Each entry is to be output as written, so that none is missing.

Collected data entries
========================

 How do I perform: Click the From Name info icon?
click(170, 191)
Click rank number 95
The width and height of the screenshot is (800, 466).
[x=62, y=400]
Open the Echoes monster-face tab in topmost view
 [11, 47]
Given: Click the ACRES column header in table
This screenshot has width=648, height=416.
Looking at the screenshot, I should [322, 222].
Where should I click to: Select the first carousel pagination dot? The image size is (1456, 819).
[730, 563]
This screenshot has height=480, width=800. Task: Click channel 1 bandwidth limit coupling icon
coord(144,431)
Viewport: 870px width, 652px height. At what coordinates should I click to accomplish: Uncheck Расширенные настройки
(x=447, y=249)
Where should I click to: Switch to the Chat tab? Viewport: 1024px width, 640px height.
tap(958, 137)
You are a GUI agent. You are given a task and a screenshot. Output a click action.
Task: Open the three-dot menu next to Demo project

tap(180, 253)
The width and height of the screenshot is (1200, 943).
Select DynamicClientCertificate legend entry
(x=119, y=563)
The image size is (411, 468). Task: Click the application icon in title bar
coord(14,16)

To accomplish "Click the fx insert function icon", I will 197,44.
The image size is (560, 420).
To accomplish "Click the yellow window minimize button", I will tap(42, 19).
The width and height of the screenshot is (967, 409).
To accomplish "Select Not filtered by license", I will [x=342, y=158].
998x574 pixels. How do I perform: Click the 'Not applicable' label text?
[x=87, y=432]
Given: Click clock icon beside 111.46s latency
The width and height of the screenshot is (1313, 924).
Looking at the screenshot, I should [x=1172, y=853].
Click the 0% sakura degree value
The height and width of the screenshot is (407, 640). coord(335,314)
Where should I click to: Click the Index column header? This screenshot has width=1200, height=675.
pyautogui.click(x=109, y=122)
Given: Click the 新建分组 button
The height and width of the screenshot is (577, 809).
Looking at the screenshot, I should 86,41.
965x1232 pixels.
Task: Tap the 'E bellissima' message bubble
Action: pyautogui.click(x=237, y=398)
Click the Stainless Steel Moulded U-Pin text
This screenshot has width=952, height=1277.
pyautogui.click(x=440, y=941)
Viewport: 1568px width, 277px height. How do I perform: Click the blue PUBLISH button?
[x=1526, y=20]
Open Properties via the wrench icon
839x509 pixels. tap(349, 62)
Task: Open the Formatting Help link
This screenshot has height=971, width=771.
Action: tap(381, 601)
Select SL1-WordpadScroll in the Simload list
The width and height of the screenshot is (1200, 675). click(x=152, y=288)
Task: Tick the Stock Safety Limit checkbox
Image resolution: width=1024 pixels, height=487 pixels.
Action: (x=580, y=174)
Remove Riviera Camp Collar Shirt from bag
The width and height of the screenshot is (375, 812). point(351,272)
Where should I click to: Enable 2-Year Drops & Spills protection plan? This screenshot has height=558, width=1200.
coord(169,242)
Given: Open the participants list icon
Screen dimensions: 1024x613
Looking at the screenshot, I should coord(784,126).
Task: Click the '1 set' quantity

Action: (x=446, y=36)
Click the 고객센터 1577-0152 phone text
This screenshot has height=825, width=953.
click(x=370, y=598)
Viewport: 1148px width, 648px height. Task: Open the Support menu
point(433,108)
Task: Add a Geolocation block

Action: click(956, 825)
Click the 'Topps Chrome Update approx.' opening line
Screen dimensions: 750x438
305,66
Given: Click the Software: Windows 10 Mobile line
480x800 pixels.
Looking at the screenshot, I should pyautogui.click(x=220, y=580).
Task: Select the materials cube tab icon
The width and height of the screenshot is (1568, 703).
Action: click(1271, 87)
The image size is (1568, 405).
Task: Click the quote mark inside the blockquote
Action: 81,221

========================

### Answer for this exercise:
 How do I perform: Click the From Name info icon?
click(170, 191)
Click rank number 95
The width and height of the screenshot is (800, 466).
[x=62, y=400]
Open the Echoes monster-face tab in topmost view
 [11, 47]
Given: Click the ACRES column header in table
This screenshot has width=648, height=416.
Looking at the screenshot, I should [322, 222].
Where should I click to: Select the first carousel pagination dot? The image size is (1456, 819).
[730, 563]
This screenshot has height=480, width=800. Task: Click channel 1 bandwidth limit coupling icon
coord(144,431)
Viewport: 870px width, 652px height. At what coordinates should I click to accomplish: Uncheck Расширенные настройки
(x=447, y=249)
Where should I click to: Switch to the Chat tab? Viewport: 1024px width, 640px height.
tap(958, 137)
You are a GUI agent. You are given a task and a screenshot. Output a click action.
Task: Open the three-dot menu next to Demo project

tap(180, 253)
The width and height of the screenshot is (1200, 943).
Select DynamicClientCertificate legend entry
(x=119, y=563)
The image size is (411, 468). Task: Click the application icon in title bar
coord(14,16)

To accomplish "Click the fx insert function icon", I will 197,44.
The image size is (560, 420).
To accomplish "Click the yellow window minimize button", I will tap(42, 19).
The width and height of the screenshot is (967, 409).
To accomplish "Select Not filtered by license", I will [x=342, y=158].
998x574 pixels. How do I perform: Click the 'Not applicable' label text?
[x=87, y=432]
Given: Click clock icon beside 111.46s latency
The width and height of the screenshot is (1313, 924).
Looking at the screenshot, I should [x=1172, y=853].
Click the 0% sakura degree value
The height and width of the screenshot is (407, 640). coord(335,314)
Where should I click to: Click the Index column header? This screenshot has width=1200, height=675.
pyautogui.click(x=109, y=122)
Given: Click the 新建分组 button
The height and width of the screenshot is (577, 809).
Looking at the screenshot, I should 86,41.
965x1232 pixels.
Task: Tap the 'E bellissima' message bubble
Action: pyautogui.click(x=237, y=398)
Click the Stainless Steel Moulded U-Pin text
This screenshot has width=952, height=1277.
pyautogui.click(x=440, y=941)
Viewport: 1568px width, 277px height. How do I perform: Click the blue PUBLISH button?
[x=1526, y=20]
Open Properties via the wrench icon
839x509 pixels. tap(349, 62)
Task: Open the Formatting Help link
This screenshot has height=971, width=771.
Action: tap(381, 601)
Select SL1-WordpadScroll in the Simload list
The width and height of the screenshot is (1200, 675). click(x=152, y=288)
Task: Tick the Stock Safety Limit checkbox
Image resolution: width=1024 pixels, height=487 pixels.
Action: (x=580, y=174)
Remove Riviera Camp Collar Shirt from bag
The width and height of the screenshot is (375, 812). point(351,272)
Where should I click to: Enable 2-Year Drops & Spills protection plan? This screenshot has height=558, width=1200.
coord(169,242)
Given: Open the participants list icon
Screen dimensions: 1024x613
Looking at the screenshot, I should coord(784,126).
Task: Click the '1 set' quantity

Action: (x=446, y=36)
Click the 고객센터 1577-0152 phone text
This screenshot has height=825, width=953.
click(x=370, y=598)
Viewport: 1148px width, 648px height. Task: Open the Support menu
point(433,108)
Task: Add a Geolocation block

Action: click(956, 825)
Click the 'Topps Chrome Update approx.' opening line
Screen dimensions: 750x438
305,66
Given: Click the Software: Windows 10 Mobile line
480x800 pixels.
Looking at the screenshot, I should pyautogui.click(x=220, y=580).
Task: Select the materials cube tab icon
The width and height of the screenshot is (1568, 703).
Action: click(1271, 87)
The image size is (1568, 405).
Task: Click the quote mark inside the blockquote
Action: 81,221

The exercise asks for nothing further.